━━━━━ Data for this exercise ━━━━━

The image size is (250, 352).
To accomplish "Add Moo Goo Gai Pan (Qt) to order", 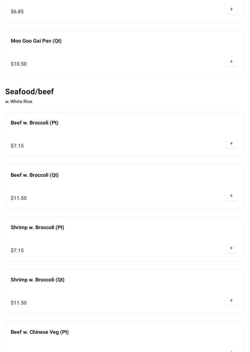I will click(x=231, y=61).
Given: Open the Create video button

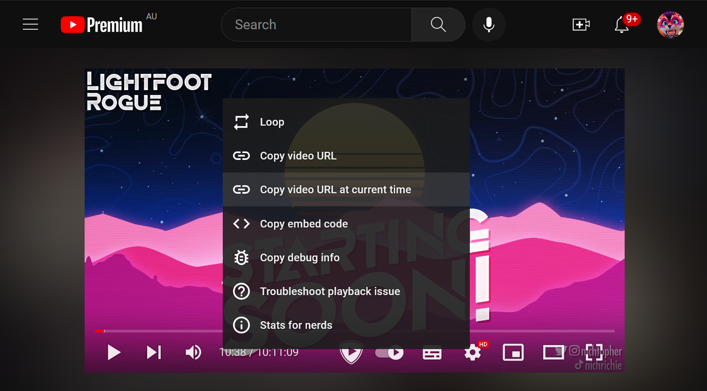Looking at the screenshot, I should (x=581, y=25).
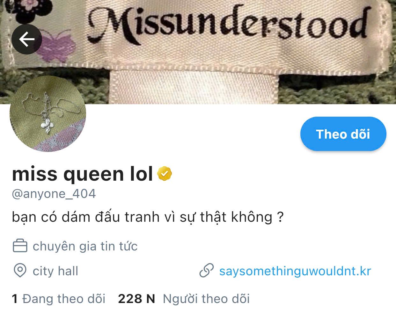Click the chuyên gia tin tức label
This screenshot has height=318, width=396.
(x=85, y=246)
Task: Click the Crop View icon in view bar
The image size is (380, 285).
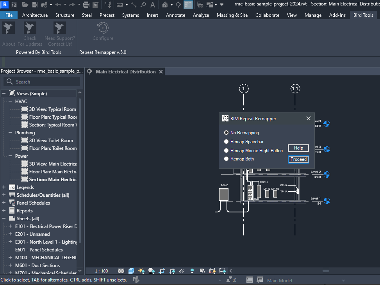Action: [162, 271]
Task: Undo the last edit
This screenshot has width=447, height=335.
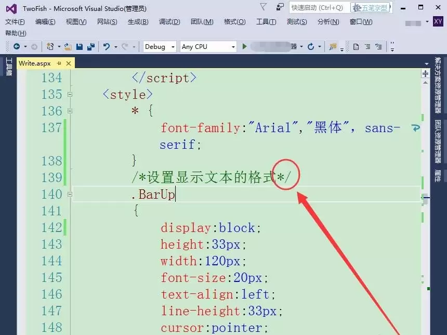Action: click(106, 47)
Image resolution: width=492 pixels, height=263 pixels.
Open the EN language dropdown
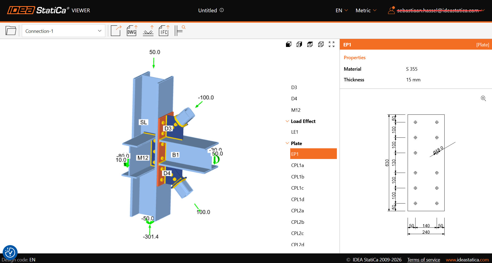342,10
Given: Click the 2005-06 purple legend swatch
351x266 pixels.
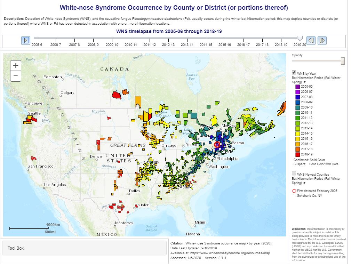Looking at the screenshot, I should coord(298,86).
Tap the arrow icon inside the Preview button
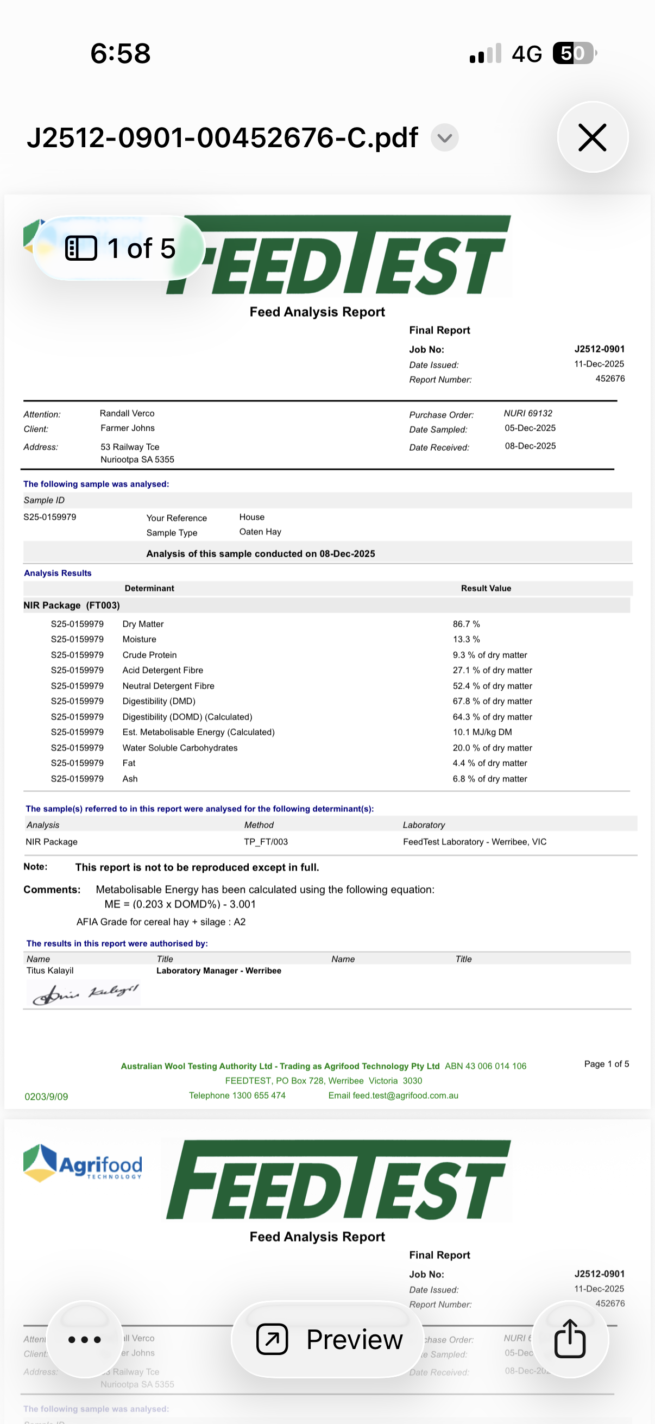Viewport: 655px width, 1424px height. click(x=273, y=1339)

━━━━━

Provide the number of lines in the records above that contain the word "Task", with no additional words.

### Result for this exercise
2